* TEXTE FOURNI *
........
Avec la réduction des ressources et la libération des besoins, un tel gouvernement par la consommation scie la branche sur laquelle il est assis. Un jour ou l’autre, la satisfaction des besoins va buter sur la rareté des ressources que l’on n’a pas pu administrer de manière efficiente. Il ne va plus pouvoir surfer sur un mouvement social qui se démonte. Il devra le faire sur une violence sociale que va créer la frustration*.
C’est de l’échec d’un tel processus de normalisation que la société et l’Etat algériens doivent revenir. L’industrialisation autoritaire, puis la dépense publique et une pseudo-liberté d’entreprendre, dans laquelle la société n’était pas partie prenante, n’ont pas permis à la société d’adopter des normes de gestion moderne, ni au gouvernement politique et administratif de s’objectiver dans des règles de droit.
De cet échec, le droit est resté extérieur à la société et le gouvernement n’a pu que surfer sur le mouvement social d’expansion des besoins. Le gouvernement s’est effectué sur le mode de la division de la société et le culte de sa propension à consommer au moyen d’une dissipation des ressources. Il a injecté des ressources dans la société de consommation pour répondre au désir d’intégration de la société au monde et à ses pulsions en dissipant le capital (naturel et humain mais pas seulement) et en se servant des différents motifs disponibles pour établir leur répartition.
Avec la réduction des ressources et la libération des besoins, un tel gouvernement par la consommation scie la branche sur laquelle il est assis. Un jour ou l’autre, la satisfaction des besoins va buter sur la rareté des ressources que l’on n’a pas pu administrer de manière efficiente. Il ne va plus pouvoir surfer sur un mouvement social qui se démonte. Il devra le faire sur une violence sociale que va créer la frustration. Un nouvel emballement de la guerre contre le terrorisme pourrait s’ensuivre. Et on aura beau dire, la fin sera inscrite dans le moyen.
Quelle alternative à une telle issue prévisible ? Une seule et difficile : le retour à la normale signifie un retour à la production et à l’application d’une politique d’austérité pour rééquilibrer les besoins et les ressources. La société est-elle prête à contenir ses pulsions sur lesquelles elle a été rabattue et acceptera-t-elle un tel programme ? À quelles conditions ?
........
* CONSIGNE DE TRAVAIL 1 *
Recopiez mot pour mot le passage du texte sur la société algérienne allant de « C’est de l’échec » à « règles de droit. ».
* CONSIGNE DE TRAVAIL 2 *
Reprenez le texte sur la société algérienne à la suite de sa dernière phrase.
Les entrées qui suivent constituent un matériau distinct du texte sur la société algérienne.
........
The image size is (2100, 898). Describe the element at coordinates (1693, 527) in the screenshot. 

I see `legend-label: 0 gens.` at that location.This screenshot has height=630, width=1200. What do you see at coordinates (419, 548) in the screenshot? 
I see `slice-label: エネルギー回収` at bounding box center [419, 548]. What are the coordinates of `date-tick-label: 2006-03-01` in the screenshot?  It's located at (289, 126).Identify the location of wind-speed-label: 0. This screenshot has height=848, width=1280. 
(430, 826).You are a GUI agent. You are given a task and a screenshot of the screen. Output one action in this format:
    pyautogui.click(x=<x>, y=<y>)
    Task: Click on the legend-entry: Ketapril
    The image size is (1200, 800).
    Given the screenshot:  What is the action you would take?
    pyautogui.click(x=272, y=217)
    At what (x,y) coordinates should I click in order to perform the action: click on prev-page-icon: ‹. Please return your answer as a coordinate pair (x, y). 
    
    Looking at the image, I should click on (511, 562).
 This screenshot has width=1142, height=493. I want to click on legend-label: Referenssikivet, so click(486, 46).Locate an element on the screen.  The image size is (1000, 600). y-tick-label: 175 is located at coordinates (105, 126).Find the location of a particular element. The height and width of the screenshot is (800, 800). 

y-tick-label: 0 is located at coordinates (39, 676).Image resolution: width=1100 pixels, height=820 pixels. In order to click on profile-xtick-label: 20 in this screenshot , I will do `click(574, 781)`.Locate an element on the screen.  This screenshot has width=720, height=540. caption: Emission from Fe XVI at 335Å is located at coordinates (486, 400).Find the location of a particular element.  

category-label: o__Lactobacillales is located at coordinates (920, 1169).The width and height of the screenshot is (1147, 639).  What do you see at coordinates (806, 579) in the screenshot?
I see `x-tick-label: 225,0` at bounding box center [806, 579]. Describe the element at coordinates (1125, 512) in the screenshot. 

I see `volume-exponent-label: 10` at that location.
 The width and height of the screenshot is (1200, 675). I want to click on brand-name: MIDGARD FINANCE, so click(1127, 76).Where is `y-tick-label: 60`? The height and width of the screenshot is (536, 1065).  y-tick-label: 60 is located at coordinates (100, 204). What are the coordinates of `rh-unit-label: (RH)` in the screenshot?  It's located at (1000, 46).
........
* RÉSULTAT 1 *
C’est de l’échec d’un tel processus de normalisation que la société et l’Etat algériens doivent revenir. L’industrialisation autoritaire, puis la dépense publique et une pseudo-liberté d’entreprendre, dans laquelle la société n’était pas partie prenante, n’ont pas permis à la société d’adopter des normes de gestion moderne, ni au gouvernement politique et administratif de s’objectiver dans des règles de droit.

* RÉSULTAT 2 *
La réponse peut être positive sous trois conditions. Tout d’abord en établissant un rapport au monde pacifié qui puisse permettre les échanges nécessaires à une incorporation des normes mondiales de production de sorte à établir notre part dans la valeur ajoutée mondiale à un niveau acceptable.
Etant donné le fort potentiel de croissance africain et l’excédent de l’offre mondiale, il s’agira moins d’exporter une production que de permettre un déversement du savoir-faire du nord de la Méditerranée en crise vers les pays d’Afrique du nord pour accroître les capacités locales de production de sorte qu’elle soit en mesure de satisfaire les besoins internes à plus ou moins longue échéance.
Autrement dit, en acceptant un fort décalage entre consommation et production, de forts taux d’épargne et d’investissement pour attirer une main-d’œuvre qualifiée, payer des salaires élevés et incorporer un savoir faire dans un processus de préservation du capital naturel et d’accumulation des autres.
Un tel rapport souhaité au monde bute sur certaines dispositions sociales et politiques. Pour cela il faudrait que les pouvoirs politiques et médiatiques renoncent à manipuler les croyances et à surfer sur le mouvement social en se livrant à différents genres de surenchères.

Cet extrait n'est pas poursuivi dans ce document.